* REQUIRED ACTIONS:
**A)** From the forum thread on the Burlington Northern and Santa Fe merger, list every name that a poster signs at the end of a post.
**B)** In the forum thread on the Burlington Northern and Santa Fe merger, give the stretch from "i guess i need" through "access to Memphis." again, swapping "Krebs" for "Rob Krebs".
**C)** According to the forum thread on the Burlington Northern and Santa Fe merger, how much did the merged railroad reportedly pay for its logo?

* GIVEN TEXT:
——

Why did Burlington Northern and Santa Fe merge? Weren’t both doing just fine on their own?
(1) If BN didn’t get Santa Fe, UP was going to. ATSF was getting about all it could out of it’s plant and was busy fighting off the Wall Street Trash.
(2) Santa Fe was considerably more profitable and efficient than BN.
- The merged railroad should just have kept the Santa Fe name and image, the horrendous orange scheme is just as expensive to maintain as the red and silver warbonnet and the wedgie logo is just a copy of the Ryder truck and car rental company logo. They reportedly paid 43 million dollars for this logo. I can’t understand why they can’t seem to understand that their image is no good and doesn’t compare to UP’s. The big yellow road at least understands and respects history.
i guess i need to get in the logo business. if someone pays $43 mil for a logo…
hmmmm…
If my memory serves me right, wasn’t BN headhunting Krebs at the time too. The result being BN getting both Krebs and the Santa Fe.
Jay
If you look at the maps of BN and ATSF you will note their obvious strengths and weaknesses. The merger allowed BN to reach the Long Beach market, which turned out to be critical for growth. ATSF had very little coal traffic, which the BN did. BN also had a very strong franchise to the Pacific Northwest, something ATSF did not.
ATSF had the arrow straight and superior Chicago - Kansas City route and BN provided access to Memphis.
Looking at late 80’s figures, BN had about 2x revenue of ATSF…I will take a more detailed look later.
The earlier point of UP getting ATSF was very real. Remember that ATSF tried and failed to merge with Southern Pacific.
It has also been suggested that BN really wanted Rob Krebs to be CEO. The merger of BN and ATSF seems to have been one of the more successful ones in recent history, along with CN and IC. In both instances the smaller railroad delivered a strong executive which became CEO and took the merged company to a higher level.
ed
I have always believed that the BN bought the ATSF to get Rob Krebs. As part of the deal Grinstein was to move out of and Krebs into the CEO chair. Krebs was one of the greats
Mac
I’m not sure I see the advantages here. Did combining the two roads make any more money than the two would have separately? BN got into Long Beach, but ATSF was already there. Did it work better to have BNSF there, instead of just ATSF?
For certain industries and companies, size matters. The rail industry was rapidly moving towards consolidation during the 80’s and 90’s.

——

* DATASET SECTION:
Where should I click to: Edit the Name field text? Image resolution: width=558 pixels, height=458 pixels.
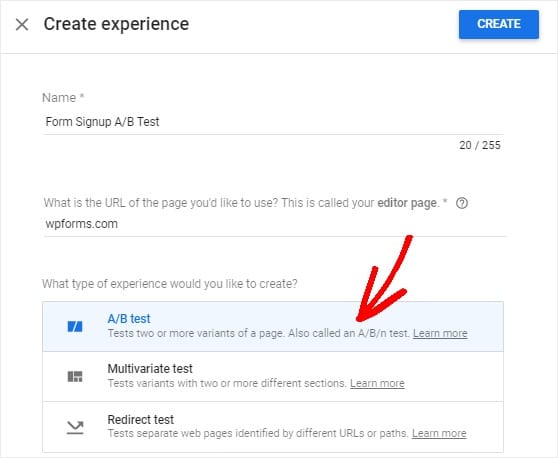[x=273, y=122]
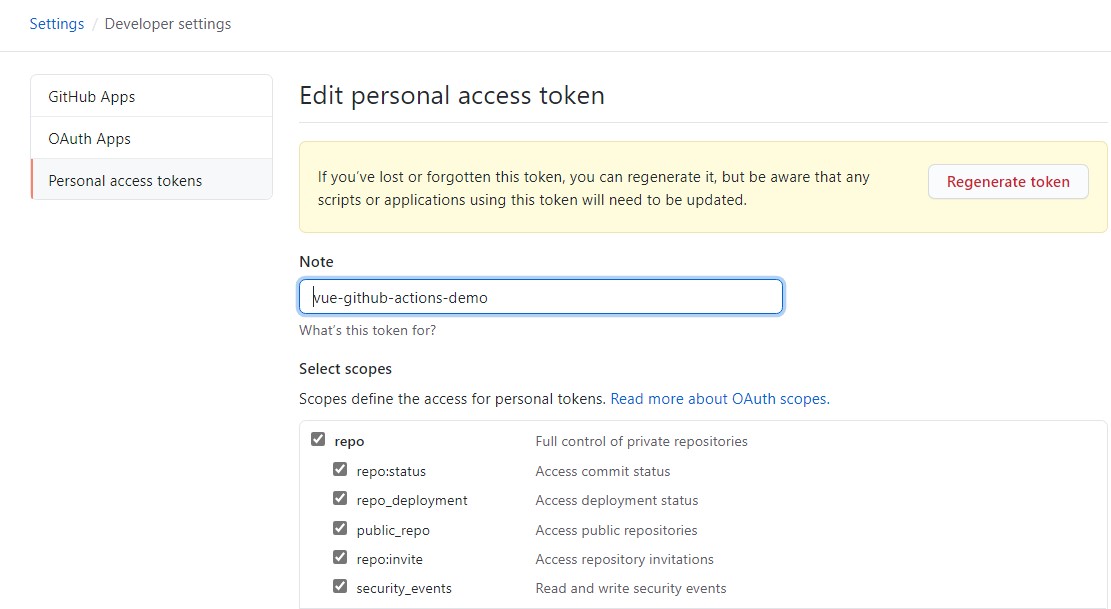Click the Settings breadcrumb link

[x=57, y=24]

——

* RESULTS OF THE EXERCISE:
**A)** Jay, ed, Mac

**B)**
i guess i need to get in the logo business. if someone pays $43 mil for a logo…
hmmmm…
If my memory serves me right, wasn’t BN headhunting Rob Krebs at the time too. The result being BN getting both Rob Krebs and the Santa Fe.
Jay
If you look at the maps of BN and ATSF you will note their obvious strengths and weaknesses. The merger allowed BN to reach the Long Beach market, which turned out to be critical for growth. ATSF had very little coal traffic, which the BN did. BN also had a very strong franchise to the Pacific Northwest, something ATSF did not.
ATSF had the arrow straight and superior Chicago - Kansas City route and BN provided access to Memphis.

**C)** 43 million dollars